Report every line in the records below that contains the string "text".

-- Given data --
________

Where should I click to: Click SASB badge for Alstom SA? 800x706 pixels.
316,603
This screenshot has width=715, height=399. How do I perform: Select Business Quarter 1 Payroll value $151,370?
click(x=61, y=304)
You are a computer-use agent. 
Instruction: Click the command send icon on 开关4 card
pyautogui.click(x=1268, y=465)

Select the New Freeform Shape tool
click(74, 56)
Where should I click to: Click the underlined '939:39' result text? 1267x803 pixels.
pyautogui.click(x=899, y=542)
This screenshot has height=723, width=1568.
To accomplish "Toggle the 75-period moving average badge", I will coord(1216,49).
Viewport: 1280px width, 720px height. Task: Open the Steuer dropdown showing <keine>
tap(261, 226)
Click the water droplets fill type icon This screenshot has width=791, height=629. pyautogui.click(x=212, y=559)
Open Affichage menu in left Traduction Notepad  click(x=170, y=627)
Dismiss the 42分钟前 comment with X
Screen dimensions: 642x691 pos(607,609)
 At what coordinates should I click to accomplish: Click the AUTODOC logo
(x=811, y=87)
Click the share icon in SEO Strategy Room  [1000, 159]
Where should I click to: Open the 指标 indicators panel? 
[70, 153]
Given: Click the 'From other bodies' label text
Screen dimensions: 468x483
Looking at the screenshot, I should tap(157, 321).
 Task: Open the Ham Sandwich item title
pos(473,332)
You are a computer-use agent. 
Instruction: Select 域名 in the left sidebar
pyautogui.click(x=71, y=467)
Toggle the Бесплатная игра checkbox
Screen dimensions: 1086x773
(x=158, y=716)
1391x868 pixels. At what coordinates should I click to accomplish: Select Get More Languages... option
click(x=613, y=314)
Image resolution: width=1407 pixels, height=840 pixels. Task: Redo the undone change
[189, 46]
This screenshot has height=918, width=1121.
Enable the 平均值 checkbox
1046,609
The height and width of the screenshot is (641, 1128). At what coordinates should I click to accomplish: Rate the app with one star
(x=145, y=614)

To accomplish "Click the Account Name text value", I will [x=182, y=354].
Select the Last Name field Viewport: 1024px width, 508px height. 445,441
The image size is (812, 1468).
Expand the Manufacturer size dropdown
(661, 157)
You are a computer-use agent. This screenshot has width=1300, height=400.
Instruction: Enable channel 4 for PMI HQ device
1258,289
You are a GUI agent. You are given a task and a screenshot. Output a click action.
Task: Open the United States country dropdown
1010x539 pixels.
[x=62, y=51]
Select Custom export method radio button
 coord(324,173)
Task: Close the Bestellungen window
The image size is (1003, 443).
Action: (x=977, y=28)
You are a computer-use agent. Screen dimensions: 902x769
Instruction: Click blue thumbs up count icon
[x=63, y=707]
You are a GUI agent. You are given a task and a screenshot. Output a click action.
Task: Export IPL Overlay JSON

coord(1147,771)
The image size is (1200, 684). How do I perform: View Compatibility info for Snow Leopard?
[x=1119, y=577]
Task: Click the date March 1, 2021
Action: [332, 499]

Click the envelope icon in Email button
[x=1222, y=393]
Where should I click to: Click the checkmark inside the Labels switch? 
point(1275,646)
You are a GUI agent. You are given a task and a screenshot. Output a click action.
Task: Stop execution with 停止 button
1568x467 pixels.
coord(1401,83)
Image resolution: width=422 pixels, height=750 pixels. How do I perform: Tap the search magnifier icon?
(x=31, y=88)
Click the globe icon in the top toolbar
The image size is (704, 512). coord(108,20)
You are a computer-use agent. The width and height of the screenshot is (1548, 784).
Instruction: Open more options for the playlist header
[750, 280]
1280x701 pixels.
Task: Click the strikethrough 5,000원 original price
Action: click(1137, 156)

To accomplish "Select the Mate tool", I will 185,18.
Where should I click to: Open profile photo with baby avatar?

________

-- Answer to the problem --
Where should I click to: Click the underlined '939:39' result text? 1267x803 pixels.
Given: Click the 'From other bodies' label text
To accomplish "Click the Account Name text value", I will [x=182, y=354].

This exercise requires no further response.